Today, I consolidated my understanding by doing a capstone project analysing Fandango's movie ratings in 2015 compared to three other movie aggregators sites—Metacritic, IMDB, and Rotten Tomatoes. For this exploratory data analysis, all movie titles are the same.
The point of contention is to find out whether Fandango's movie ratings are skewed more positive compared to the others. This arose because of the conflict of interests that Fandango also sells movie tickets for a commission. This was picked up by news outlet, 538, and the author used data analysis to support his findings. This exercise is to confirm his findings.

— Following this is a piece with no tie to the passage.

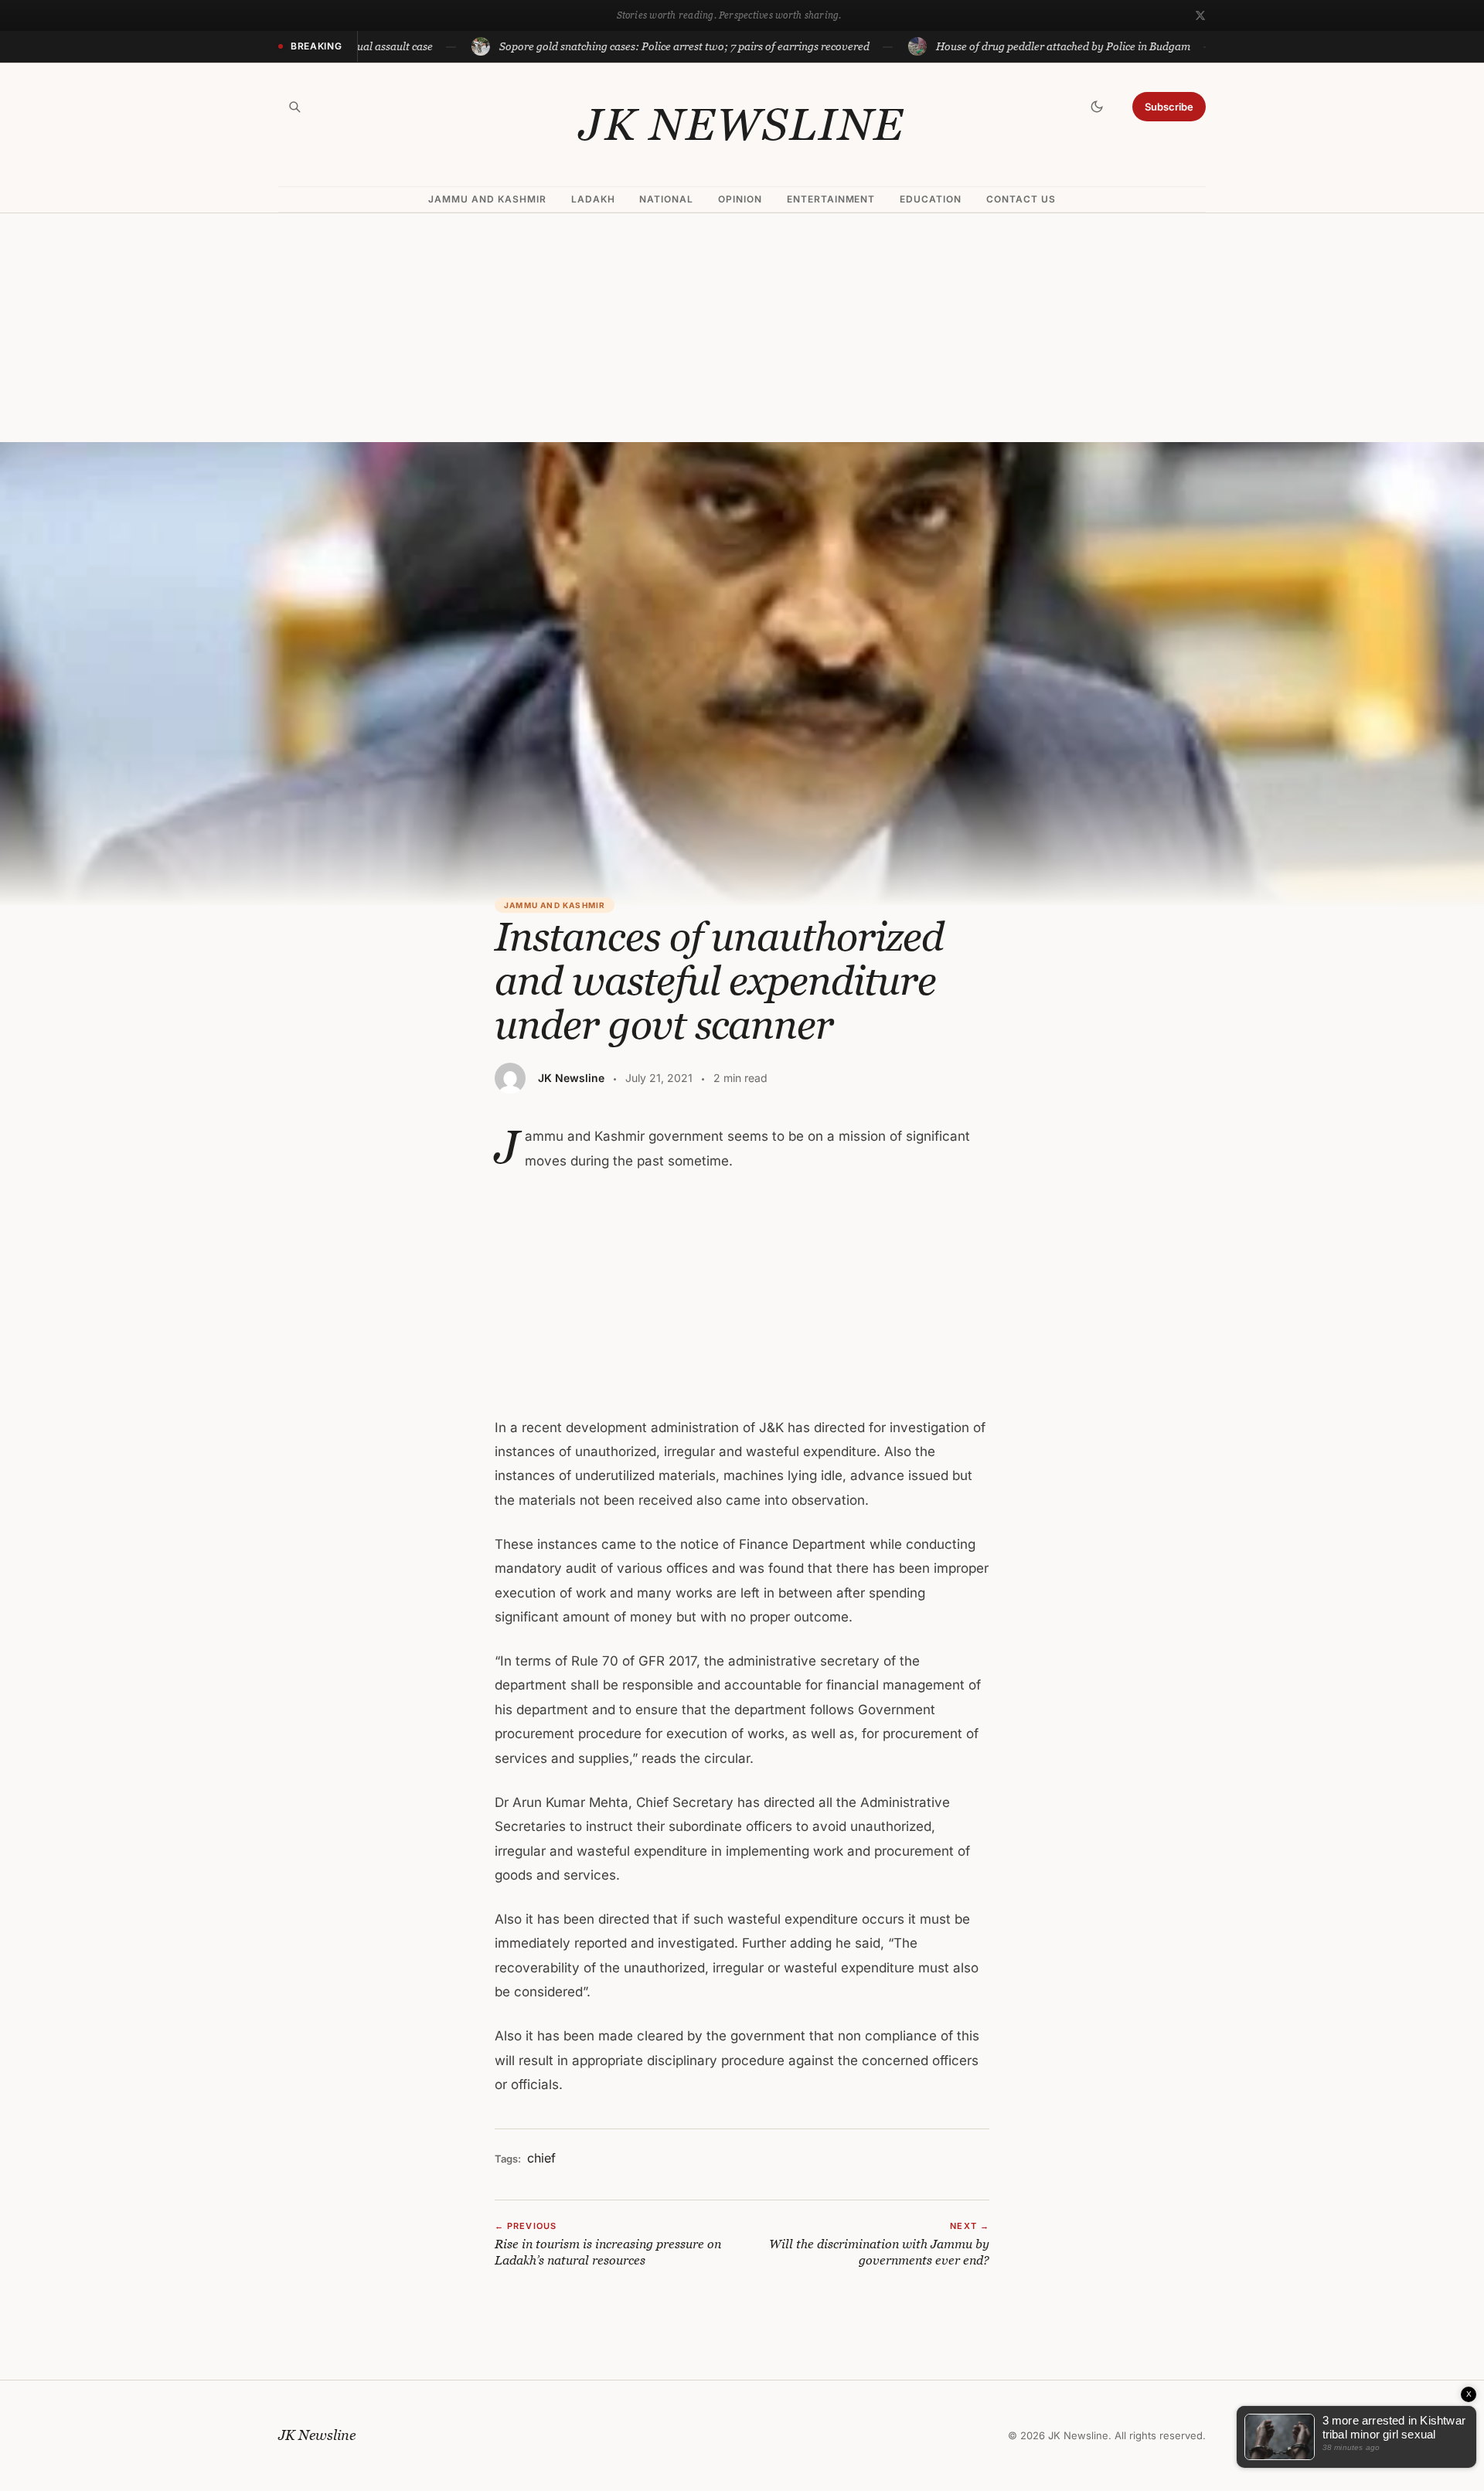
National (666, 199)
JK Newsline (742, 124)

Here are the steps guided by Jose Portilla's tutorial:
- Read two open-sourced data from 538's repository.
- Explore the DataFrame properties.
- Explore the relationship between the popularity of a film and its rating.
- Create a scatterplot showing the relationship between rating and votes.
- Calculate the correlation between columns.
- Visualise the count of movies per year featured in Fandango with a plot. (This is to validate why the year 2015 was chosen since it was the largest data set available then.)
- Plot KDE to show the distribution and set a lower and upper cap to contain 0 to 5 ratings.
- Repeat steps for the other three providers.
- Merge DataFrames.
- Compare their KDE.
- Conclude that KDE for Fandango is skewed towards higher ratings compared to the others.